- Text block -
•••••
My friends, Jesus told us in John 6 that unless we eat his flesh and drink his blood, we have no part in him. He said we must be born again. We need to become different than we are. We must become Christians. Christ has to be part of us. Listen! This is vital to everything. Are you a born again believer in Jesus Christ? Good. If you so claim then understand this ... if your profession of faith is true then you are a Christian. It is your state of being. You are a Christian like you are a human being. It is your state of existence. And that being so, isn't it is time we started to live like it.

John MacArthur, that very blessed Bible teacher, has a book out called Thinking Biblically. It talks about developing a biblical worldview. That is every Christian's need. Because that is what we are. We need to be living Christians and we need to develop the mindset in every new believer that they need to become living Christians. We need to raise our children to be tender to the things of God. We need to learn to see the world around us, in every facet, through Christian eyes. Christianity is not our hobby. Church is not a club. Christ is our life.

Beloved, the Church Universal is under assault today from every side. Theology used to be the "Queen of the Sciences" but now is the "Court Jester" of the world. One reason (among many that could be named) is that the world looks at us and sees nothing different from themselves. We are just like they are. And they mock us for our hypocrisy. We stand under the condemnation of Paul in Romans 2 when he said that the Name of the Lord our God is blasphemed among the Gentiles (unbelievers) because of us. But friends, that ought not to be! When Christians quit playing at Christianity and start living Christianity with all their heart, soul, mind, and strength, then we will see the Church once again become a "mighty army." The gauntlet has been tossed to the floor. Are we willing to take it up? I pray we will.

Thursday, August 24, 2006

Burger King Christianity

The Bible, in the book of Judges, tells us that a generation arose that did not remember the God of their fathers, nor His mighty works among the people of Israel. So each one turned to his own way and "every man did what was right in his own eyes." When that happened God brought judgment on the people to turn their hearts back to Him. It is a lesson worth repeating and one worth remembering. Why? Because in many ways the Church in the United States is just like those ancient Hebrews.

Everyone , it seems, wants a Christianity of their own making. The Bible is a guide to them if it does not infringe on what they want to do. No longer are we to be conformed to the commands of scripture, they say, but scripture is a living document that conforms to the present day and age.

Worse, the Evangelical gospel of justification by faith alone in Christ alone is jettisoned for whatever makes the so called believer feel good. Faith plus the right church; faith plus baptism, faith plus charitible works; faith plus something else.... the one thing all these systems have in common is they are devised by men trying to make their own way to God.
•••••
- Data section -
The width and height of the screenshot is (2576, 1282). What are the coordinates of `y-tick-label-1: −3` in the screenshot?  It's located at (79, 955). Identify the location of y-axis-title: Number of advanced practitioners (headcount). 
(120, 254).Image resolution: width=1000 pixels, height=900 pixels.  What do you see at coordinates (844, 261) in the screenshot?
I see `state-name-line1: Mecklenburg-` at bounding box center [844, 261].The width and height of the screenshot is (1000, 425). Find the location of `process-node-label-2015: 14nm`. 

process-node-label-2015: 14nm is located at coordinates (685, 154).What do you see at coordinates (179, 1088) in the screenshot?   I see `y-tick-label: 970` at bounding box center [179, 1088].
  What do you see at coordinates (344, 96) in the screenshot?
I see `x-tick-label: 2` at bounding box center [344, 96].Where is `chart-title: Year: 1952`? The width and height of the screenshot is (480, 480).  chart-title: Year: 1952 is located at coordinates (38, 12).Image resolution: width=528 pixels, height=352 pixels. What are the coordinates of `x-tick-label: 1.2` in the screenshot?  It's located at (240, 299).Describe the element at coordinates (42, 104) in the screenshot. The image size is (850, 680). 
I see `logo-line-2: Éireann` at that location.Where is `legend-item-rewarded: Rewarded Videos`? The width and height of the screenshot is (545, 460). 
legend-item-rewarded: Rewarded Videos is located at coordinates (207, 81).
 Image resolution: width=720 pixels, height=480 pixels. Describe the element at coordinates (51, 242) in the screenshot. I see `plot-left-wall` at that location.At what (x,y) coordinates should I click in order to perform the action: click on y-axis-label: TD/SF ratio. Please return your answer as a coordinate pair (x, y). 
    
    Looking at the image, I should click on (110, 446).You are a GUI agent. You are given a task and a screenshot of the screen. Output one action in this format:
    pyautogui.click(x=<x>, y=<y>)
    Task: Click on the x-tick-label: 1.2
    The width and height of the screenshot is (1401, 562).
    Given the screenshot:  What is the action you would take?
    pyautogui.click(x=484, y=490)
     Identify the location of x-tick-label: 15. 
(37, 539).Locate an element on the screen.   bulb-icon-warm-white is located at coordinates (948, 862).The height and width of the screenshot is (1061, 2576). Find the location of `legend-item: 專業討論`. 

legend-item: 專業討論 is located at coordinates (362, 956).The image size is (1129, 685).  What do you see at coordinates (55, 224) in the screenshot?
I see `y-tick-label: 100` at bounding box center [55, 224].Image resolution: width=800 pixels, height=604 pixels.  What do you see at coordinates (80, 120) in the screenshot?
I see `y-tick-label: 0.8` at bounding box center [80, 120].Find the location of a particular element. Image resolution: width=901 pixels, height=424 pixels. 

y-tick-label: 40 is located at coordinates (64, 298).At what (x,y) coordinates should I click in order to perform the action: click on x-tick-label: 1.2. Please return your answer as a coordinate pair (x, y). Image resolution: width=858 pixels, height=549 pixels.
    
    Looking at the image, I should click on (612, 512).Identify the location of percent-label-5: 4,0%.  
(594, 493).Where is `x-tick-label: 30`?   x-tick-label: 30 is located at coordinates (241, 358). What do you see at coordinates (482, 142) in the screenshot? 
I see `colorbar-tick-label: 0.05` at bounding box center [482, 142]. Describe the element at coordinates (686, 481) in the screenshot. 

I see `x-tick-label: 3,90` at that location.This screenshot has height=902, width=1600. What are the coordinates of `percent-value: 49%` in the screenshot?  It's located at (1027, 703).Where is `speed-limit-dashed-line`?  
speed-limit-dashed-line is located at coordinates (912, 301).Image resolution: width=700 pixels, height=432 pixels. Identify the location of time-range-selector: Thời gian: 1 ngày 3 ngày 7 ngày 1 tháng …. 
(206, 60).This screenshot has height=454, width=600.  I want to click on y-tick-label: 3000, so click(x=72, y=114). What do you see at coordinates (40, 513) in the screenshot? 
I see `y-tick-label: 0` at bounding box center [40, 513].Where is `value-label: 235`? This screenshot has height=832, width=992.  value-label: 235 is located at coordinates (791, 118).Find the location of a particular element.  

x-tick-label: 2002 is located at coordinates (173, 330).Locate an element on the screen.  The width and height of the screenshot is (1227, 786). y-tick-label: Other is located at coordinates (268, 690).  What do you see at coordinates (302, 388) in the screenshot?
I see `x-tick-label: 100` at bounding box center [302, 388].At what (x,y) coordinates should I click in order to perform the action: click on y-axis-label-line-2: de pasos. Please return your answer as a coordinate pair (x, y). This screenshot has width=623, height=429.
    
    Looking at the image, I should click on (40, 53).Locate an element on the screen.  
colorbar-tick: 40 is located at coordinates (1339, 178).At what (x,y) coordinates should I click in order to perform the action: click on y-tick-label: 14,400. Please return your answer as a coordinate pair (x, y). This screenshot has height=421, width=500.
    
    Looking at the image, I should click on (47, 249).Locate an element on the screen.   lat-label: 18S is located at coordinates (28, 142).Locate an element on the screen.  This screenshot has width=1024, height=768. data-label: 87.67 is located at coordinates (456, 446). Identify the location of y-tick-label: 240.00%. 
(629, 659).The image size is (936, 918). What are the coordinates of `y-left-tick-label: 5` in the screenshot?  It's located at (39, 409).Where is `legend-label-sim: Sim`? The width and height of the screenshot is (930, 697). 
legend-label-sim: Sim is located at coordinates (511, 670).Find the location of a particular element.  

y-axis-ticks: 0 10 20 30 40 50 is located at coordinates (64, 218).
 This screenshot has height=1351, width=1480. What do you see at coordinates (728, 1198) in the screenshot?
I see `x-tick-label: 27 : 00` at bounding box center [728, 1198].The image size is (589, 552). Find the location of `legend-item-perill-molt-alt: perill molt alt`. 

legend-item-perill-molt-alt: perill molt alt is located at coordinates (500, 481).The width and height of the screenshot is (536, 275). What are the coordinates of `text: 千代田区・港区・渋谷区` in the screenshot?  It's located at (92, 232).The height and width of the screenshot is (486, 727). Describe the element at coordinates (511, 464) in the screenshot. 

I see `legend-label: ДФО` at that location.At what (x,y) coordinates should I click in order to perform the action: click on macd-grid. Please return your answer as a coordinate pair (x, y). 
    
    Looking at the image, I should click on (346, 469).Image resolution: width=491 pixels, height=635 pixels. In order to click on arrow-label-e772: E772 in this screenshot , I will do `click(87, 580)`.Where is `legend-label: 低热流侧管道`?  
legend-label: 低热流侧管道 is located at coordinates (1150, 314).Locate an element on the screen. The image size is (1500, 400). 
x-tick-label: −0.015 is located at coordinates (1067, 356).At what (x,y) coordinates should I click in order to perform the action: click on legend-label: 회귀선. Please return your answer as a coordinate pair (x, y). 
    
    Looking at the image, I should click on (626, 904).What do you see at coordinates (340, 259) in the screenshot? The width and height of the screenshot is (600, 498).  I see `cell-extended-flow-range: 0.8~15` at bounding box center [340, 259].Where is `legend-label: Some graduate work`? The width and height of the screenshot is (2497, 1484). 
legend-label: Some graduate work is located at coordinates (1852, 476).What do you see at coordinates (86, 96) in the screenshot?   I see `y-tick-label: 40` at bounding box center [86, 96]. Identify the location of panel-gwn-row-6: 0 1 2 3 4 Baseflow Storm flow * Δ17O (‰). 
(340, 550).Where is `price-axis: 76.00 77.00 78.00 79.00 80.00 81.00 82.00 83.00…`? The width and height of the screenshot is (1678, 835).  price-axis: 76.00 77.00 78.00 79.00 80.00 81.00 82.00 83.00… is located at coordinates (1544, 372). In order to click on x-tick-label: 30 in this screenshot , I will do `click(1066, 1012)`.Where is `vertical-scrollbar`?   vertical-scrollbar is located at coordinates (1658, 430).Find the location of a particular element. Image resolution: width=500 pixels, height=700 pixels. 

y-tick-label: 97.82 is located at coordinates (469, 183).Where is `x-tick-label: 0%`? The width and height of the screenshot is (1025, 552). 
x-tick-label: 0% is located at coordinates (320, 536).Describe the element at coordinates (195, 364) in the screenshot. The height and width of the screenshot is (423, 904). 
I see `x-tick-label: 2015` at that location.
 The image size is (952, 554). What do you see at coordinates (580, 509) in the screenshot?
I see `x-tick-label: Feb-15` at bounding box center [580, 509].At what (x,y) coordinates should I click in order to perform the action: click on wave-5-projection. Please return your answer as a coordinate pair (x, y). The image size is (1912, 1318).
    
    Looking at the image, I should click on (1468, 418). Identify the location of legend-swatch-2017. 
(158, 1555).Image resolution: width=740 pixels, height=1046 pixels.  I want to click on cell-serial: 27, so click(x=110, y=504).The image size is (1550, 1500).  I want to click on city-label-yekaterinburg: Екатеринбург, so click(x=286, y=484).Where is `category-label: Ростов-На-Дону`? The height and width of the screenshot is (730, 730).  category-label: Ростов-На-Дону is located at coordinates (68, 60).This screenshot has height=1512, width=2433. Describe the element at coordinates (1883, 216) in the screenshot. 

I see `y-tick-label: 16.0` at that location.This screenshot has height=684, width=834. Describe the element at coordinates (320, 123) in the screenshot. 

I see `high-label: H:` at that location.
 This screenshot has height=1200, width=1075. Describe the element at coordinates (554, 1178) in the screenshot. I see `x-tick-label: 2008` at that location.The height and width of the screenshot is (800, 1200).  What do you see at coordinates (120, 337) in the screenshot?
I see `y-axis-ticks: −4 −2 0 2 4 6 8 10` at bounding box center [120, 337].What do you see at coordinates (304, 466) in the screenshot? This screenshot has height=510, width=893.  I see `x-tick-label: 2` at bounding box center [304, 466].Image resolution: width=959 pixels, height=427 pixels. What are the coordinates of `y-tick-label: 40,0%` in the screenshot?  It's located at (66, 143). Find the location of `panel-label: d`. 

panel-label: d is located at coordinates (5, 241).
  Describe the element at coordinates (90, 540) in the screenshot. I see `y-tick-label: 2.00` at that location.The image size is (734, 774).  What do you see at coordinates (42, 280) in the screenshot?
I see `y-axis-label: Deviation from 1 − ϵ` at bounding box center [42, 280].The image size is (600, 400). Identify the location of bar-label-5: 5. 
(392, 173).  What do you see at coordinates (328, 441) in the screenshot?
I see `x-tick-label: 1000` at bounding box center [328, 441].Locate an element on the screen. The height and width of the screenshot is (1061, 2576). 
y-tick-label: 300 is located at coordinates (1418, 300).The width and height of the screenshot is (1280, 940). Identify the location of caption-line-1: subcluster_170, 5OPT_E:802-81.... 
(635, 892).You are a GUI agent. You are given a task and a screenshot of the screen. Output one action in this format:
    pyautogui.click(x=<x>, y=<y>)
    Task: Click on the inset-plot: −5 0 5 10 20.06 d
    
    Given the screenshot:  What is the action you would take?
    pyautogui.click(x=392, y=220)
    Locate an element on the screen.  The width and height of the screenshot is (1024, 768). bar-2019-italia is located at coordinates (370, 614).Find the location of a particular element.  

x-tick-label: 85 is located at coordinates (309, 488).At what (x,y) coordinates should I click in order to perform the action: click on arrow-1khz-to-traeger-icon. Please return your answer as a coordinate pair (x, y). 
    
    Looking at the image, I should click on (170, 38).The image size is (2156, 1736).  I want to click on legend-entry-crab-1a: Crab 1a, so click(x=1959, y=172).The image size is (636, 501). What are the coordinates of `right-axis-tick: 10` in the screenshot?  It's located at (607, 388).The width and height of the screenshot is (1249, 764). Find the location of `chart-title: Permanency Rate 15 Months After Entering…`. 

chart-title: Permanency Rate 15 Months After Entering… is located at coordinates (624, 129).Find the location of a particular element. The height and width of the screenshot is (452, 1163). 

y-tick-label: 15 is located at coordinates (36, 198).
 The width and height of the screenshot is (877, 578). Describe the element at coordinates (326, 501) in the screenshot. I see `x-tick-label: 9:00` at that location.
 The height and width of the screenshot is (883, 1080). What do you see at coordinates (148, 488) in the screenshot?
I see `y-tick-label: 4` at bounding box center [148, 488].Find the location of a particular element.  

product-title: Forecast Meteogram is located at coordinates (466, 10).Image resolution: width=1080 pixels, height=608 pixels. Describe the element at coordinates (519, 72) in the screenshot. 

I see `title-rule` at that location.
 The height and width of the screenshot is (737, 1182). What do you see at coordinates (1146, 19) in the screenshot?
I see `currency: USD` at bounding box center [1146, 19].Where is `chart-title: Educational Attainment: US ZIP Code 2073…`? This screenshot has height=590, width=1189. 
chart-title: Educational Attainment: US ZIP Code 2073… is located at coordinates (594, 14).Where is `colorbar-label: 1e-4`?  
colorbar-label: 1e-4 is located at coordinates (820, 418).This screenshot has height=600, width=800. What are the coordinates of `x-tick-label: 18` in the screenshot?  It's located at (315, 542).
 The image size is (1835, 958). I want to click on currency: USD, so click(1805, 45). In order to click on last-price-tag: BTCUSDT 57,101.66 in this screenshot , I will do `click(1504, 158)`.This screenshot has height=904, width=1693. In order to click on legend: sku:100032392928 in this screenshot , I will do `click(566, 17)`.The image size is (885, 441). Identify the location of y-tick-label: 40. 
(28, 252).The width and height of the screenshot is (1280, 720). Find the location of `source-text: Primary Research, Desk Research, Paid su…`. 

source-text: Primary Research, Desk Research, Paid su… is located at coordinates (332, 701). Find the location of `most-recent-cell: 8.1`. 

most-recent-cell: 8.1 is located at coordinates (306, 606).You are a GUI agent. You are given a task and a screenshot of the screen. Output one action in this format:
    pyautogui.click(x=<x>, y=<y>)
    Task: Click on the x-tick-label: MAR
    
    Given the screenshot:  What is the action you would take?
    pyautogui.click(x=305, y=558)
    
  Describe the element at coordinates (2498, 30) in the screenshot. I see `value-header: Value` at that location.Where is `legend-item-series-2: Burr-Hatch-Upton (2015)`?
•••••
- Work instruction -
Answer these about the text on Christian living above, one line each:
1. What is the title of the John MacArthur book the text names?
2. According to the text, what was theology once called, and what is it now?
3. Which book of the Bible tells of a generation that did not remember the God of their fathers?

- Output of the exercise -
1. Thinking Biblically
2. It was once the "Queen of the Sciences" and is now the "Court Jester" of the world.
3. Judges